Scarcity is the mother

What links UK, Estonia, Israel, New Zealand and South Korea?

The clue I think lies in the latter country’s digital reputation as these nations make up the D5, the most advanced digital governments countries in the world.  The Digital 5, is a network of leading digital governments with the goal of strengthening the digital economy. The members are bonded by the principle of openness; they are focused on changing government’s relationship with technology.  Something to be proud of; that the UK is leading the charge in this area.  The advances evident from are impressive and matter to all.  The relative ease of obtaining a driving licence or sorting out power of attorney from sites really shows the success of GDS’s mantra “the strategy is delivery”.

In the small European nation Estonia government digital transactions are super fast and super simple. Admittedly there’s only just over a million citizens.  If you’re one of them your tax return will arrive pre filled in – all you have to do is check it and return it.  Anyone who’s laboured over that annual ritual in the UK will appreciate that, and their government spokesman’s statement that “We estimate that the average Estonian saves two weeks of time per year from avoiding paper-based workflows.”.  I can believe it and I’d like those two weeks back too.

Francis Maude, champion of the UK Government’s digital revolution tells the story of how and why Estonia is such a digital pioneer in government.  His equivalent in Estonia told him that significant disruption to heritage practices was really the only choice because when the Russians left post independence there was no legacy (because they took it with them) and no money.  Siim Sikkut is the Estonian Governments ICT policy advisor.  He says they’ve made departments comply by making it illegal for anyone to ask a single person for the same information twice:  “We like to keep things simple” .
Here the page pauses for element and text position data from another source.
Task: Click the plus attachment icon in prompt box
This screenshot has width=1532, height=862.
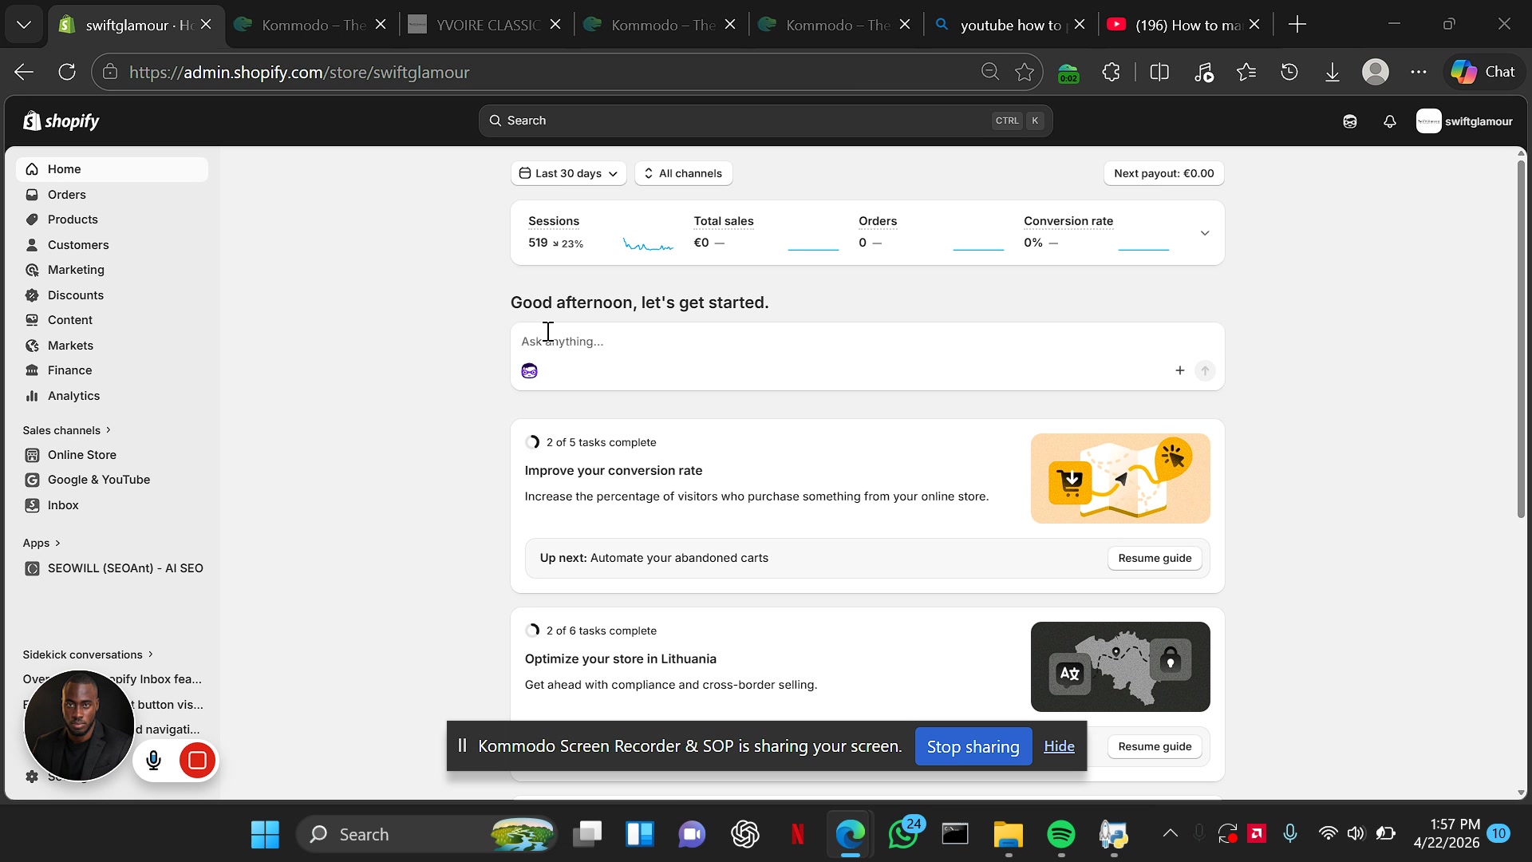Action: click(1179, 371)
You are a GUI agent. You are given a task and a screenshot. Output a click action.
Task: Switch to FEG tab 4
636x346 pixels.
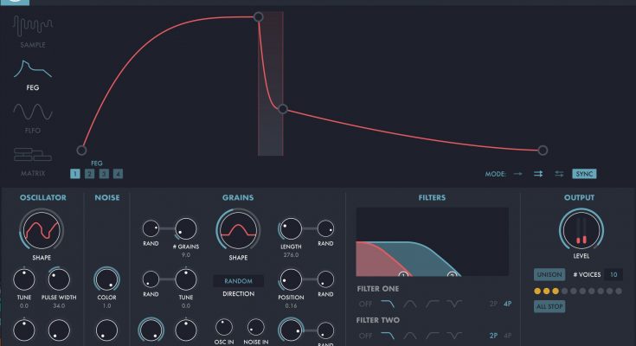pos(118,174)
Simplicity seems frequently in my experience to be sacrificed for the sake of belt and braces thoroughness.  Not just in filling in a tax return (that is definitely getting simpler) but in most aspects of the media industry.   All too often the more detail we’ve got available to us the more layers of complexity we add.  We build on our heritage with the new methods available to us rather than think radically about how to change everything.

It doesn’t have to be this way, but it does require a change of approach in many cases.  Fortunately Adam Morgan (Eat Big Fish and Pirates Inside) now brings us a manual to force disruptive thinking.  It’s called “A beautiful constraint” and it describes how scarcity can be a stimulus for creativity and for real change. We should all adopt the behaviours of necessity to force real progress.